YENİ BİREYSEL EMEKLİLİK

Yeni Bireysel Emeklilik kaçmaz!
– [Saruhan Özel]

Demografik yapısı nedeniyle büyük tüketim gücü olan Türkiye ekonomisi, bundan faydalanmak için büyük ve uzun vadeli yatırımlar yapıyor.

Ama aynı tüketim ihtiyacı/isteği bu yatırımları finanse edebilecek büyüklükte ve vadede tasarruf yapılmasını da engelliyor. Sonuçta yurtdışından tasarruf ithal ediliyor (borçlanılıyor) ve cari denge açığı oluşuyor. Kalkınmak için yatırım yapmaktan vazgeçilmeyeceğine göre arzu edilen tasarrufların artması.

Tasarruflar nasıl artacak?

Çoğu gelir sahibi emeklilik döneminde yaşam standardını düşürmemek için tasarruf yapmak istiyor. Maalesef Türkiye’deki sosyal sigorta sistemi (belki erken emekli ediyor ama) bu imkanı sunamıyor. Kişiler kendi tasarruflarıyla emekliliklerini desteklemek zorunda kalıyorlar.

Ama Türkiye’de tasarruf yapmak da zor. Geliri en yüksek %20’lik grup toplam gelirin %50’sini elde ederken %80’i kalanı paylaşıyor. Çoğu hane halkı ancak zorunlu ihtiyaçlarını karşılayabilecek kadar kazanabiliyor. Biraz olsun tasarruf yapabilenler de bunu doğru şekilde değerlendiremiyorlar. Kâr payı ya da banka mevduatı gibi özel bir uzmanlık gerektirmeyen yatırımların getirileri düşen faiz ortamında eskisi gibi karın doyurmuyor.

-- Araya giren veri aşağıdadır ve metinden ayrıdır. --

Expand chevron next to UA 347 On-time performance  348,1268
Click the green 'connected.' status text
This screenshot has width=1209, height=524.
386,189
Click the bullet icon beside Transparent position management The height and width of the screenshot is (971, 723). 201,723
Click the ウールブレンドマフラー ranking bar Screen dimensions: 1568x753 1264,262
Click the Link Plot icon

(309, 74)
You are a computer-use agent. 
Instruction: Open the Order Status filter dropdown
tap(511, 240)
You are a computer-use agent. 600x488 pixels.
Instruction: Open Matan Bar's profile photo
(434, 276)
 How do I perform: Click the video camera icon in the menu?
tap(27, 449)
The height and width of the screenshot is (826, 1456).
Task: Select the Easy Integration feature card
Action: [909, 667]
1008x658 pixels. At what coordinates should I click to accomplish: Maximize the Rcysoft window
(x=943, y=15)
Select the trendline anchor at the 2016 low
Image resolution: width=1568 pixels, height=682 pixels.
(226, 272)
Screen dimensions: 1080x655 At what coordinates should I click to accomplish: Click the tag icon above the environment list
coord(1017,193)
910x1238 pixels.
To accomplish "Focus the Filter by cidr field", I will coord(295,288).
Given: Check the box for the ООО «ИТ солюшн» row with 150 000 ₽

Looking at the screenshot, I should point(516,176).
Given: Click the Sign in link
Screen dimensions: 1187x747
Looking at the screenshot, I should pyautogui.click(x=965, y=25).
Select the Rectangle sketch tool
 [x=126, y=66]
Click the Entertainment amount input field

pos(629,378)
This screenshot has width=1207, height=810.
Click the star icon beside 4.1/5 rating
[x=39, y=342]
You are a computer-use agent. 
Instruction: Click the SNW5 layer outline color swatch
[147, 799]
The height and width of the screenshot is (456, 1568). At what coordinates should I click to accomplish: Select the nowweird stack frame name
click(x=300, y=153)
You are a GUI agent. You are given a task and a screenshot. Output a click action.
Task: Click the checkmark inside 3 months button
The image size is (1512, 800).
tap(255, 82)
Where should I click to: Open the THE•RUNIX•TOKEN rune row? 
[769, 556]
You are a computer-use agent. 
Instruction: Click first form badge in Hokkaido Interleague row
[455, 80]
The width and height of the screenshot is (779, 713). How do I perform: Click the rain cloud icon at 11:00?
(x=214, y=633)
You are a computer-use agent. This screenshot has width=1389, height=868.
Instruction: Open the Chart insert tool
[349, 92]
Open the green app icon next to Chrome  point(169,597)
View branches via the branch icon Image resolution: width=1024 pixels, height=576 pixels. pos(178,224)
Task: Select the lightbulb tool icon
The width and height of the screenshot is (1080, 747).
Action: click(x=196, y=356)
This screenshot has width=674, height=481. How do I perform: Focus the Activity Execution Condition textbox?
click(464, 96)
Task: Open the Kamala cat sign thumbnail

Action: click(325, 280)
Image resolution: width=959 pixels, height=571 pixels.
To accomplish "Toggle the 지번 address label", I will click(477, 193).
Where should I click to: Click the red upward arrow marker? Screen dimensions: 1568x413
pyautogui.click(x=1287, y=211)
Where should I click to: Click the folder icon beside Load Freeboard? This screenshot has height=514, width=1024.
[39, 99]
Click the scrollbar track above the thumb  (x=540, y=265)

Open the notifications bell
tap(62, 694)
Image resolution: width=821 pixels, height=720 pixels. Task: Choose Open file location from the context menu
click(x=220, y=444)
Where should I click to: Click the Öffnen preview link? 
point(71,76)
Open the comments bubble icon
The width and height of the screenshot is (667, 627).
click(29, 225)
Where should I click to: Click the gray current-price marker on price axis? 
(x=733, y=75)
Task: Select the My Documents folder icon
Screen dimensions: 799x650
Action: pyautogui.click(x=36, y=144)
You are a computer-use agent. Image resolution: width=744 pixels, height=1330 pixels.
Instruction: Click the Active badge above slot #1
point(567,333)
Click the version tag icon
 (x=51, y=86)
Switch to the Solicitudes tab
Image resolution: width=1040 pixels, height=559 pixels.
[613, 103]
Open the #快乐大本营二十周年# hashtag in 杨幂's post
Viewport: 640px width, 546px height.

Getiri enflasyona yenilmese bile çok az üzerinde kalıyor ve bugünün tüketimini geleceğe erteletemiyor. Tasarruflarını kısa sürede büyütmek isteyenler riskli yatırımlara girişiyorlar. “Tüyo”lara güvenerek işlem hacmi düşük hisse senetleri alıp çoğu zaman ellerindekini de kaybediyorlar. Altın alsalar, saklama derdi olduğu gibi kimse altının fiyatı ne olacak bilmiyor; bir “uzman” yükselecek derken diğeri düşecek diyebiliyor. Kolayca nakite dönüştürülemeyen gayrimenkul yatırımlarından da iyi bir getiri elde etmek yine uzmanlık ve kısmet işi.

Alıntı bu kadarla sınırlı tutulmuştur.